---- Record set

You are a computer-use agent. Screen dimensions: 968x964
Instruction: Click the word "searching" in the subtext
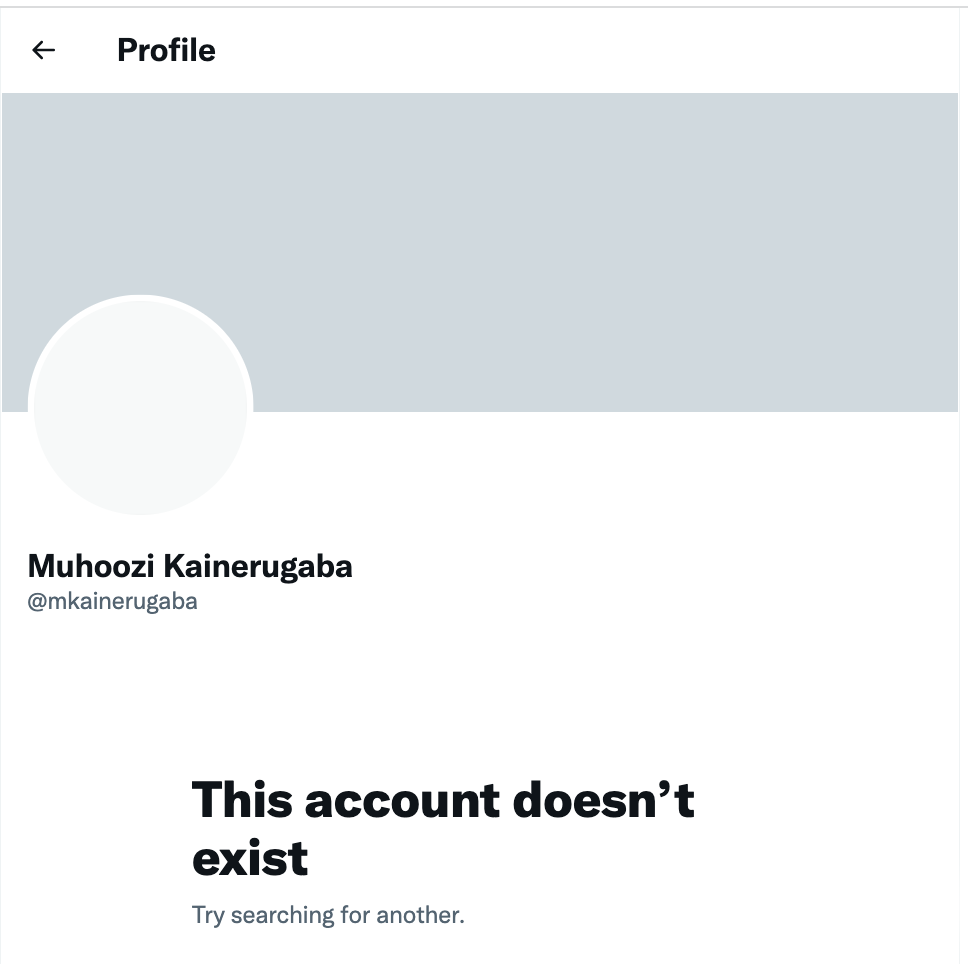coord(282,914)
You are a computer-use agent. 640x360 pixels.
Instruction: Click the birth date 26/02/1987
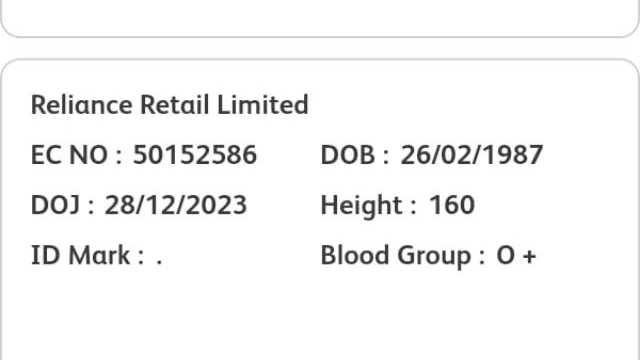(x=471, y=155)
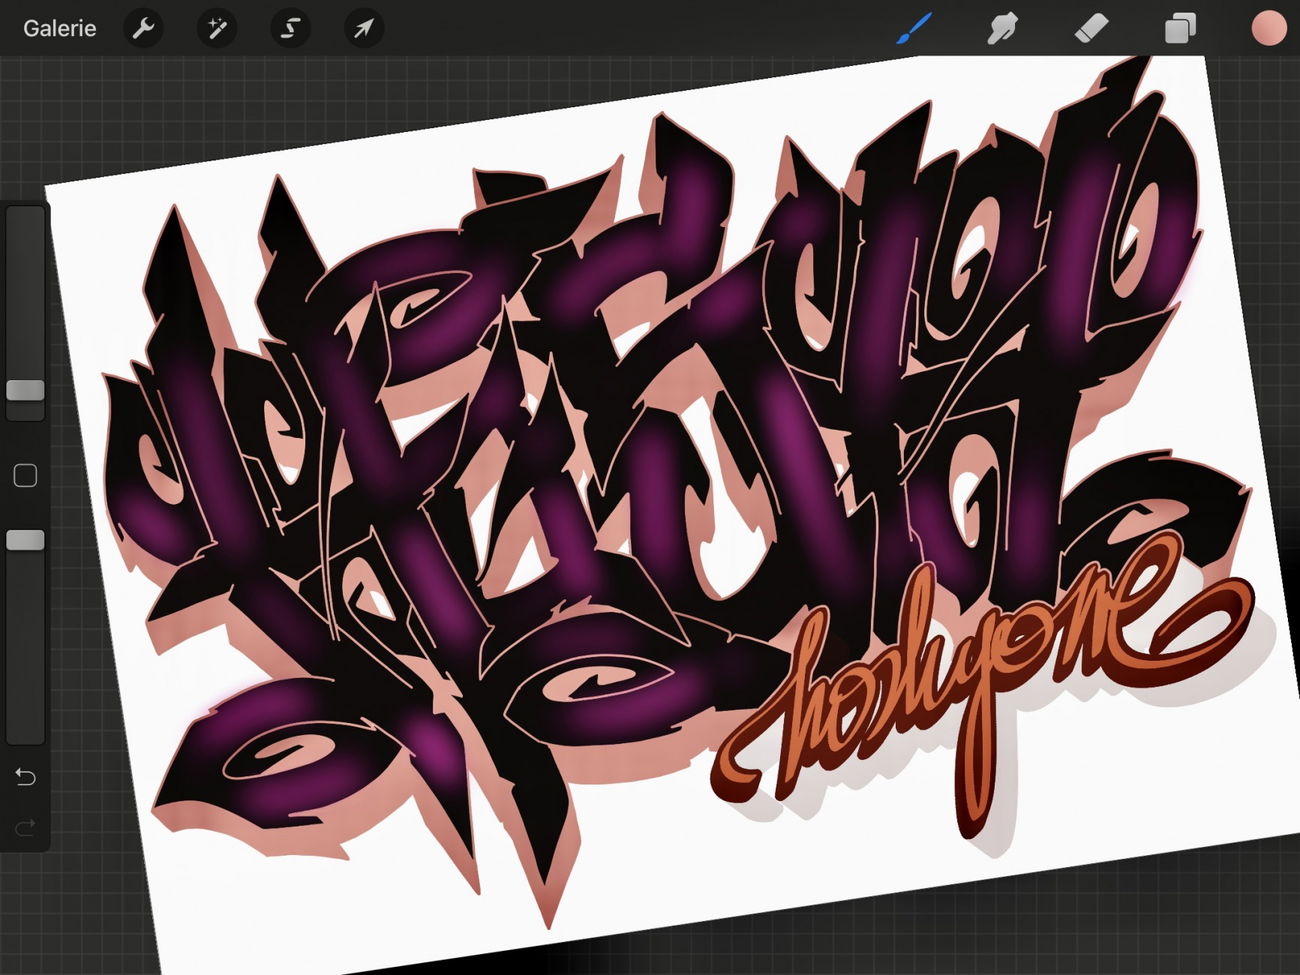
Task: Open the Adjustments magic wand menu
Action: [x=216, y=29]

--------

## Assignment
Please report every line of the listing that contains the string "agent".

## Result of the task
You are a computer-use agent. Screen dimensions: 968x964
You are a computer-use agent. 640x360 pixels.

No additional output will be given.